Monday, October 24, 2011

Seeing What is Left After All This Right


Hopefully, the country has gotten smarter after seeing their intentions.
You think so, Mark? I am asking sincerely. 20 years ago Romney, or at least the positions he claims to have would have been considered conservative. Today's conservative wants to dismantle the EPA, outlaw abortion, and cut taxes for the rich in ways that even Reagan would not have tried. They want an electrified fence and belittle each other for any policy of another candidate that espoused an ounce of human decency. Poor old Herman Cain comes out and says that a woman that is raped should have the choice to get an abortion though he would be personally opposed, and he is hounded by his opponents into an extreme position. Americans complain that they don't like the candidates, but in 1968, we had Bobby Kennedy and Eugene McCarthy, and McGovern competing for the dem nomination.
On the Republican side the conservative Nixon beat the East Coast Rockefeller. In Vietnam & Chile Nixon was pure evil, and domestically he was a creep, but he also created the EPA, signed the first Clean Air and Clean Water Acts, and signed off on OSHA, not to mention opening relations with China, and initiating détente with the Russians and signing the Ballistic Missile treaty. While running racially divisive campaigns in the south, Nixon also signed off on affirmative action programs at the federal level and supported the ERA. His record is to the left of Obama’s in most areas except foreign policy. Of course, he was a kook and a crook, but in exactly what ways has Obama led us into a more just progressive agenda. He has been stymied no question, but he has brought some of that on himself, by being astoundingly timid.
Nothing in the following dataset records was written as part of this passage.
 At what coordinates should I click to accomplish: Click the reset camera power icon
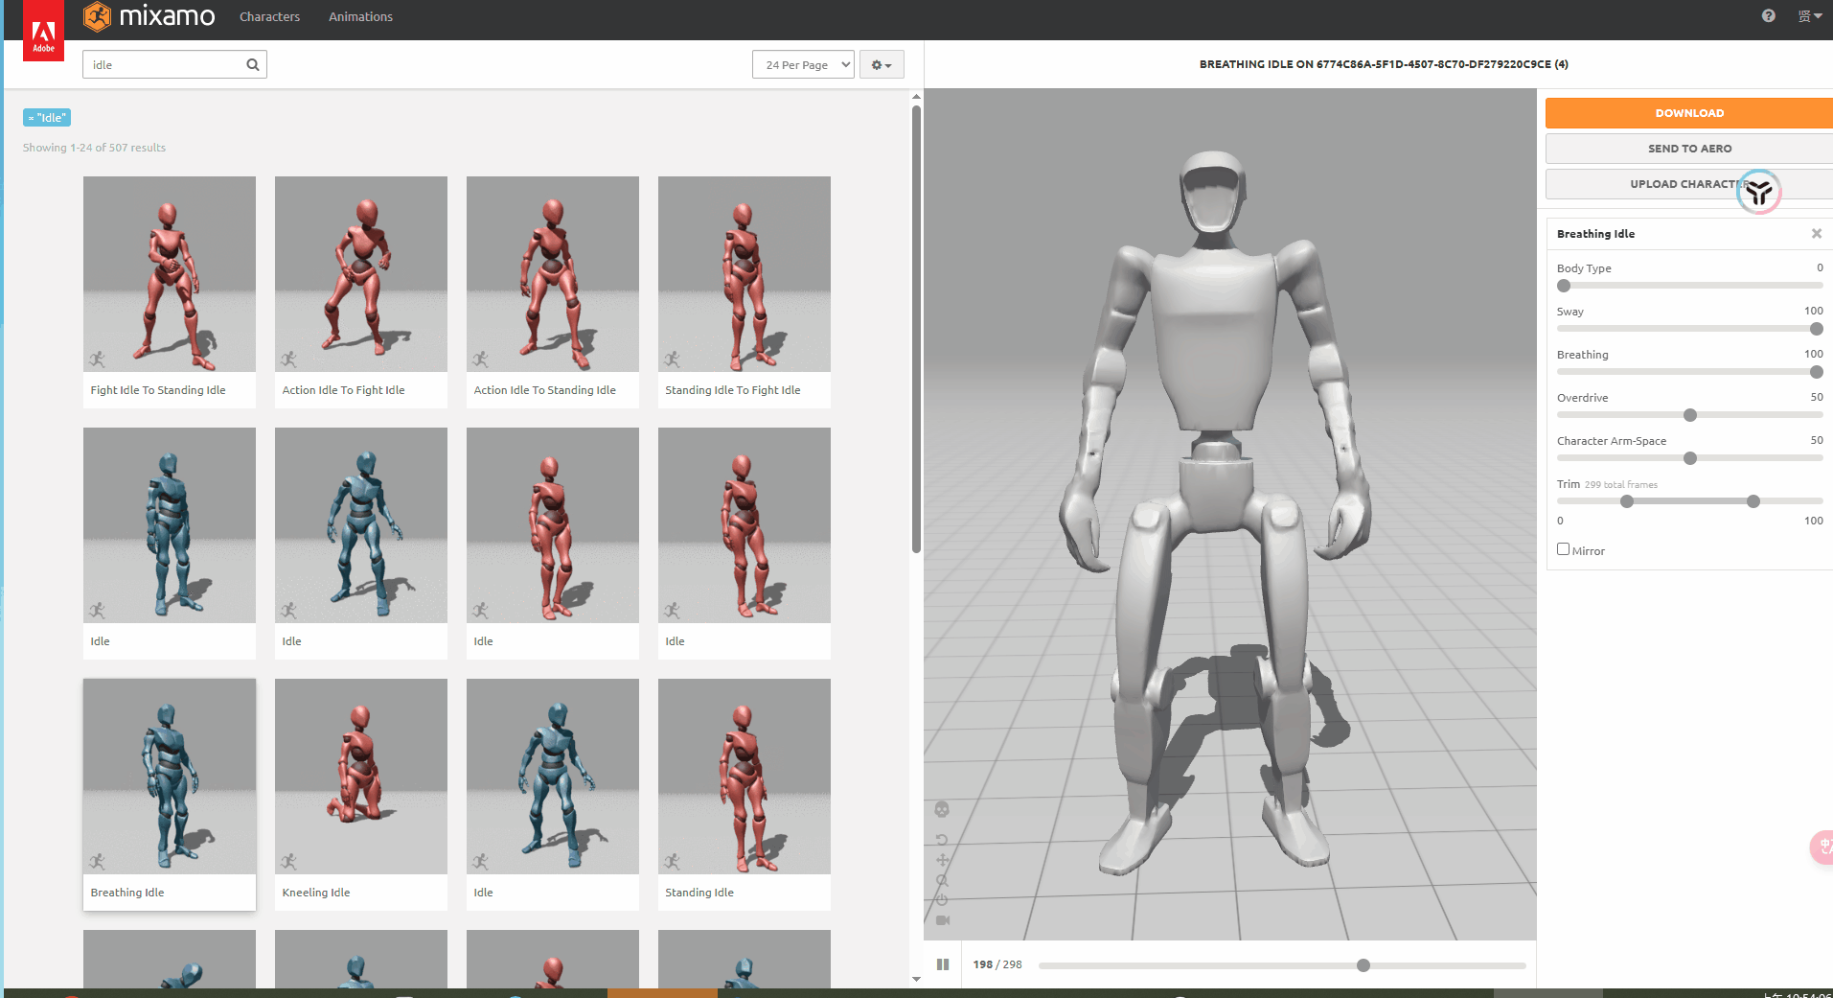(x=942, y=900)
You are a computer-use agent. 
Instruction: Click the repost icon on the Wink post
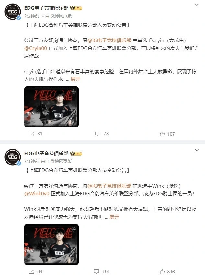[x=31, y=271]
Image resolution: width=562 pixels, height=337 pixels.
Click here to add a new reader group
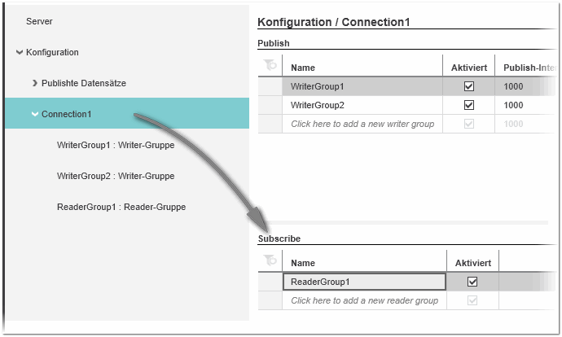364,300
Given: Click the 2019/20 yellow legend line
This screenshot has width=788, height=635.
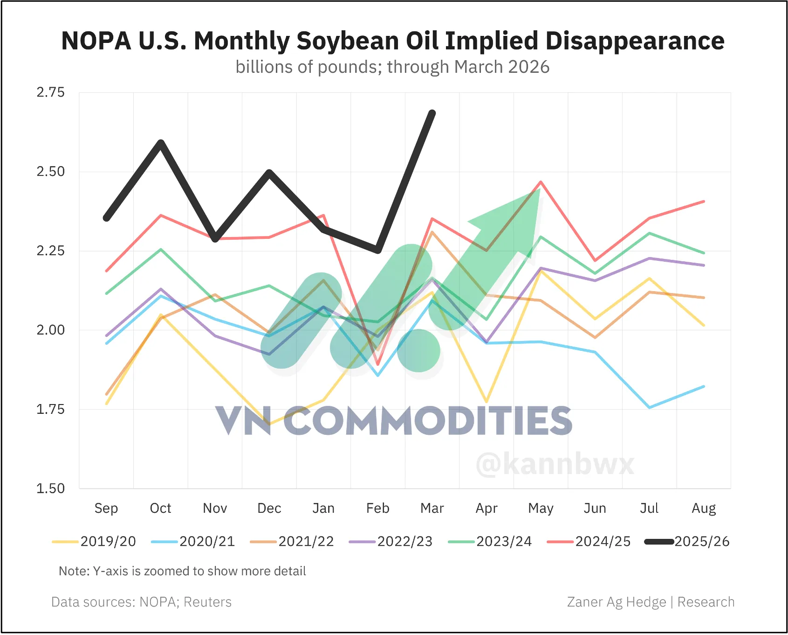Looking at the screenshot, I should (x=65, y=542).
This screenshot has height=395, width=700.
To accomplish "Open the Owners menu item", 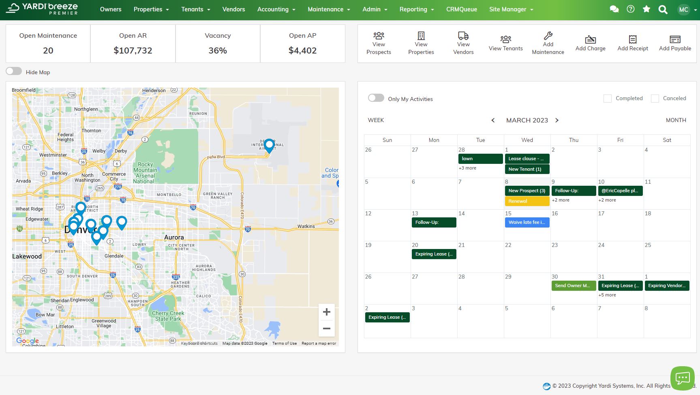I will (111, 9).
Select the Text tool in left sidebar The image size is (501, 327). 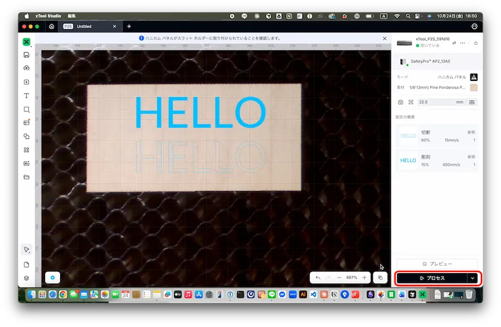click(26, 96)
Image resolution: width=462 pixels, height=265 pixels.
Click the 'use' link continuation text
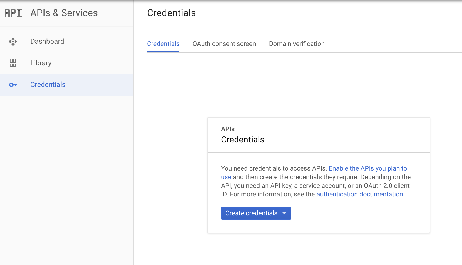click(226, 177)
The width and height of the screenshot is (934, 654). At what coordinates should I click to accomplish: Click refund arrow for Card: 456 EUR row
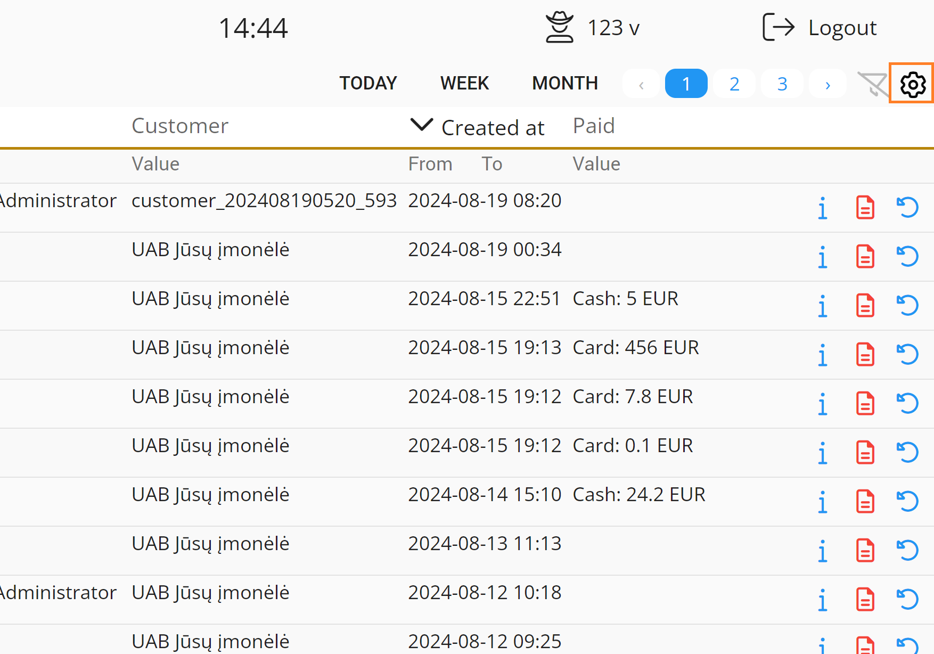pos(907,355)
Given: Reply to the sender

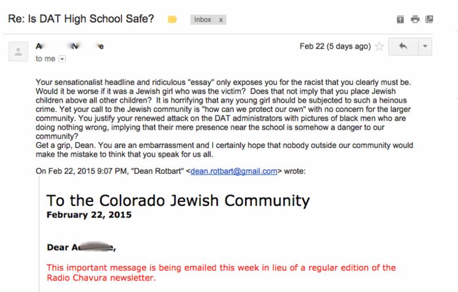Looking at the screenshot, I should pyautogui.click(x=403, y=46).
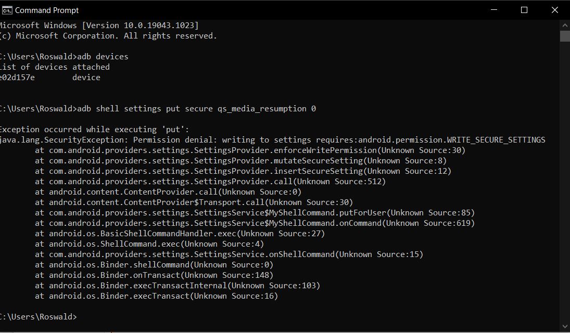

The whole country knows that Bush ran us into a ditch. If do-overs were allowed most Americans would judge Bush incapable of handling the office. But a scant three years later there is an enormous appetite to support far right candidates that would only provide more of the same, albeit with perhaps greater brain power.  Bush set that bar very, very low.
Polls, smolls, by the time we get to Election Day it will be a 51-49 vote, or maybe 52-48, and a very tight electoral college vote. I don't think we have learned s***, and that makes Americans the problem at least as much as our politicians.